Martin Kulldorff (born 1962) is a Swedish biostatistician. From 2003 to 2021, he was a professor of medicine at Harvard Medical School. He is a member of the US Food and Drug Administration's Drug Safety and Risk Management Advisory Committee and a former member of the Vaccine Safety Subgroup of the Advisory Committee on Immunization Practices at the US Centers for Disease Control and Prevention. 

In 2020, Kulldorff was a co-author of the Great Barrington Declaration, which advocated lifting COVID-19 restrictions on lower-risk groups to develop herd immunity through infection, while promoting the false promise that vulnerable people could be protected from the virus. The declaration was widely rejected, and was criticized as being unethical and infeasible by Tedros Adhanom Ghebreyesus, the director-general of the World Health Organization.

During the pandemic, Kulldorff opposed disease control measures such as vaccination of children, lockdowns, contact tracing, and mask mandates.

Early life and education 
Kulldorff was born in Lund, Sweden, in 1962, the son of Barbro and Gunnar Kulldorff. He grew up in Umeå and received a BSc in mathematical statistics from Umeå University in 1984. He moved to the United States for his postgraduate studies as a Fulbright fellow, obtaining a PhD in operations research from Cornell University in 1989. His PhD thesis, titled Optimal Control of Favorable Games with a Time Limit, was written under the direction of David Clay Heath.

Career 
Kulldorff was an associate professor at the Department of Community Medicine at the University of Connecticut (five years) and an associate professor at the Department of Statistics at Uppsala University (Sweden) (six years). He also worked as a scientist at the National Institutes of Health for four years. From 2003 to 2021, he was a professor of medicine at Harvard Medical School and from 2015 to 2021, he was also a biostatistician at the Brigham and Women's Hospital. 

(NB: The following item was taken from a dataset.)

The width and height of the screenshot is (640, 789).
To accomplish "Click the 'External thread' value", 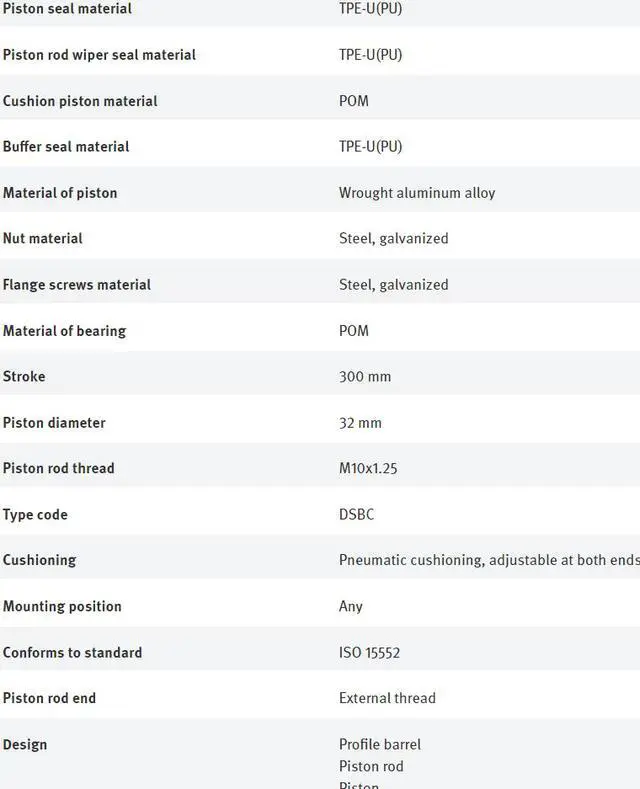I will (x=387, y=699).
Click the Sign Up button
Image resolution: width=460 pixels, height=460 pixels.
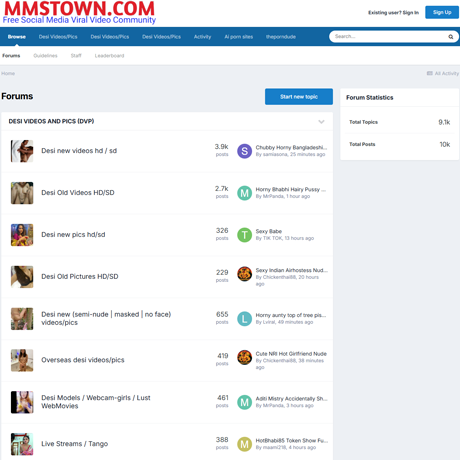click(442, 12)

Kulldorff developed SaTScan, a free software program used for geographical and hospital disease surveillance which is widely used, as well as a TreeScan software program for data mining. He is the co-developer of the R-Sequential software program for exact sequential analysis. He developed the statistical and epidemiological methods that are used in the software. These methods include spatial and space-time scan statistics, the tree-based scan statistics and various sequential analysis methods.

He helped develop and implement statistical methods used by the Vaccine Safety Datalink (VSD) project that the CDC uses, among other tools, to discover and evaluate vaccine health and safety risks.

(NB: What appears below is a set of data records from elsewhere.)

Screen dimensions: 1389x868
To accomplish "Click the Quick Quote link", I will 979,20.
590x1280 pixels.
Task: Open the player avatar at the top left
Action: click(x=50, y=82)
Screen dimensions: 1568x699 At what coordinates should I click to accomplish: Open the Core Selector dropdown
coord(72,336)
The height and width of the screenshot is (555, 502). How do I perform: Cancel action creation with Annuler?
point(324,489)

In 2021, Kulldorff was named a senior scientific director at the Brownstone Institute, a right-wing think tank launched by Jeffrey Tucker that publishes articles challenging various measures against COVID-19, presenting research supporting authors' opinions, and discussing alternative measures. Jay Bhattacharya and Sunetra Gupta, his co-authors on the Great Barrington Declaration, also have had roles there. Tucker is the former editorial director of the American Institute for Economic Research (AIER), where the declaration was signed.

In December 2021, Kulldorff became one of the first three fellows, along with Bhattacharya and Scott Atlas, at the Academy for Science and Freedom, a program of the private, conservative Hillsdale College, a liberal arts school.

Views on COVID-19

In 2020, Kulldorff was invited to meet with leaders, lawyers and staff at the American Institute for Economic Research (AIER), an American libertarian think tank. Following the meeting Kulldorff took the lead in an effort to oppose lockdowns in favor of pursuing COVID-19 herd immunity before vaccines became available. His efforts resulted in the Great Barrington Declaration, an open letter co-authored with Oxford’s Sunetra Gupta and Stanford’s Jay Bhattacharya for the AIER. The document stated that lower-risk groups would develop herd immunity through infection while vulnerable groups should be protected from the virus. The World Health Organization, the National Institutes of Health and other public-health bodies said such a policy lacked a sound scientific basis. Scientists dismissed the policy as impossible in practice, unethical and pseudoscientific, warning that attempting to implement it could cause many unnecessary deaths with the potential of recurrent waves of disease spread as immunity decreases over time. Kulldorff and the other authors met with officials of the Trump administration to share their ideas on October 5, 2020, the day after the declaration was made public.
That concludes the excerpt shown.